Right question, weak solution

Daniel Susskind raises the right question and sets the right agenda and direction of travel. Technology acting through automation does increase productivity and reduce working hours per unit of output. This will inevitably either vastly increase output, or vastly reduce employment and aggregate wage. It needs an urgent solution such as a basic income.

Susskind follows David Autor in distinguishing labour substituting and labour complementing aspects of automation. In fact, it’s the same phenomenon of increased productivity, only differentiated as to whether in early periods, the increased output is derived from the same labour, or in more developed economies, decreased labour produces the same output, either due to satiation or to ecological constraints.

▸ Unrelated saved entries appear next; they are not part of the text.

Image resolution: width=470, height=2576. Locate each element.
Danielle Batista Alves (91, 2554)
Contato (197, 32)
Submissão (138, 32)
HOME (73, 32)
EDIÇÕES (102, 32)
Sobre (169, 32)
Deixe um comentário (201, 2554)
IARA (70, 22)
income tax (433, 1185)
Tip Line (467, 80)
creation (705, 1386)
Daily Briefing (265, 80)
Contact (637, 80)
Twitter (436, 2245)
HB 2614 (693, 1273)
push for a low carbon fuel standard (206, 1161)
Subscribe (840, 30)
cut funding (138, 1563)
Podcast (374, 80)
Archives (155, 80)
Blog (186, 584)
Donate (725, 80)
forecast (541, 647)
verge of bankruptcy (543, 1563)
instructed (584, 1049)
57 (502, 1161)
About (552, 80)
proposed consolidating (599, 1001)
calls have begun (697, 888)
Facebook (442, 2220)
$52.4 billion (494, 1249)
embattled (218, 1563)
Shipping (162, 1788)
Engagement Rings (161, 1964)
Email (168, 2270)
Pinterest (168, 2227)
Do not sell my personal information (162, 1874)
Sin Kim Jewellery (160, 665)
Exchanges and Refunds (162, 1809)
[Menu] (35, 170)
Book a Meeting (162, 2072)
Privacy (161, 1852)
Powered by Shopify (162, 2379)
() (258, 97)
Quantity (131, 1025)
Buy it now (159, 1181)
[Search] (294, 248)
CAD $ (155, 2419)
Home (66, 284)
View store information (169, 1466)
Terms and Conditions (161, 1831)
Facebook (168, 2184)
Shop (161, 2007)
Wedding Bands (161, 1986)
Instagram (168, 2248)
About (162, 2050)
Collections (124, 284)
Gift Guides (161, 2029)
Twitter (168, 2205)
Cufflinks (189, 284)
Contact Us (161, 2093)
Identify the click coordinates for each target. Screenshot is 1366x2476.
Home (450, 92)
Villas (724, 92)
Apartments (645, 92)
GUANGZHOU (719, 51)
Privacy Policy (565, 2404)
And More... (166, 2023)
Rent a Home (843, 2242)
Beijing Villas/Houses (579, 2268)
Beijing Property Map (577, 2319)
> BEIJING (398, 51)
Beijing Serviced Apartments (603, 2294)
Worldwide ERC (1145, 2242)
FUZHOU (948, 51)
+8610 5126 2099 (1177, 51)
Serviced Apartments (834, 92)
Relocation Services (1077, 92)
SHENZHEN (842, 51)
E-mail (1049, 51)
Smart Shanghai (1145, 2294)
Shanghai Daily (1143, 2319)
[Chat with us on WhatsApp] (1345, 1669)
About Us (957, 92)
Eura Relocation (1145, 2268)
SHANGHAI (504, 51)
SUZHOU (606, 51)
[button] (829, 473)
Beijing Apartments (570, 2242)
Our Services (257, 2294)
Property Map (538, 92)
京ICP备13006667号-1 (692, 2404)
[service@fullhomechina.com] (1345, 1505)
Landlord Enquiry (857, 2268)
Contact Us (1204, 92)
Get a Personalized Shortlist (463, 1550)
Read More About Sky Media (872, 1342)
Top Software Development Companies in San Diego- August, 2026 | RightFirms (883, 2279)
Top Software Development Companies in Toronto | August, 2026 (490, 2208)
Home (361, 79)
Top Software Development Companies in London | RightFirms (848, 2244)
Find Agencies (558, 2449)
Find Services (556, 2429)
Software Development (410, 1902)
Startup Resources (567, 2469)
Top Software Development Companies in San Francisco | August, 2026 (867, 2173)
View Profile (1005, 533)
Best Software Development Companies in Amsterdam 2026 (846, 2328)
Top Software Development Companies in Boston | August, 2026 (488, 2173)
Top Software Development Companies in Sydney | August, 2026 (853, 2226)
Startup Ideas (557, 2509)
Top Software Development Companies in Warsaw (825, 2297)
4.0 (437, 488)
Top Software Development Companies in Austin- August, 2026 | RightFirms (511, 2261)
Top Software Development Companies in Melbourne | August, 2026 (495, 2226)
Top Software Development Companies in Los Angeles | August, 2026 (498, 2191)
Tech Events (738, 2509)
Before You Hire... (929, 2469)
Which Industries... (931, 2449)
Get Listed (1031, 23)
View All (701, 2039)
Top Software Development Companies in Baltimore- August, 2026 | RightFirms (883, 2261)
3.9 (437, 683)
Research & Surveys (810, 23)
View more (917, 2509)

His analysis of automation technology requires a more complete typology than his ‘purist/pragmatic’ divide. A useful hierarchy might be

  • Mimicry of human techniques
  • Simple full enumeration techniques, but by powerful machine processors
  • Deterministic algorithms, such as Kantorovich’s linear programming solution
  • One-pass heuristic algorithms, such as Clarke and Wright’s vehicle scheduling algorithm
  • Iterative adaptive heuristic algorithms, the basis of current AI

These are not ‘pragmatic’ techniques, but the implementation of some form of logic. Susskind doesn’t refer to the extensive literature on philosophy of technology, which might suggest that deductive logic is objective. All approaches therefore explore this same objective logic, and cannot be distinguished as ‘pure’ or ‘pragmatic’. The same literature is more nuanced on the interaction of human agency and technology objectivity than Susskind is in airily declaring himself to be ‘not a technological determinist’ (p9). Our choices may very well be very tightly constrained, if not totally determined.

Susskind’s wide-ranging claims need deeper challenge. His claim that technology has created more bank employment misses the fact that 3,303 bank branches closed in the UK from 2015 to 2019 (p27). He makes the contradictory complaints that US big business fails to pay tax in Europe, and then that it does pay tax in Europe! (p178-9).

But he’s right that education to high skilled work is not a solution, and that it’s not the number of jobs, but personal incomes and aggregate macroeconomic wage which is the worry. The trail he doesn’t follow is that both lead to debt, and debt leads to crisis and austerity.

His discussion of basic income (UBI) is unfortunately shallow. He worries about a UBI work disincentive when it is clear that current welfare systems with their huge benefit withdrawal rates are major work disincentives compared to UBI. He underrates the gain in dignity, the increase in take-up, and the reduction in the administrative cost of UBI’s elimination of means-testing. And he proposes no alternative method to deliver income to citizens and aggregate demand to the economy as automation reduces both.

Membership of a UBI scheme would certainly need to be defined, but Susskind’s conditional ‘CBI’ based on ‘contribution’ is philosophically incorrect and practically unacceptable. The whole point is that technology can at least partially make goods and services available providentially, like air or rainfall. No labour contribution is therefore required to produce them, and none should be required to freely consume them. The practical implementation of his conditionality of contribution is horrendous, requiring an Orwellian ‘Political Power Oversight Authority…to watch over individuals as citizens in a society’ (p212,214).

UBI should be exactly as defined - universal and unconditional. It can be financed by sovereign money and would avoid the economic crisis and austerity created by technology-led reduction in earned incomes, which have then been supplemented by household and government debt.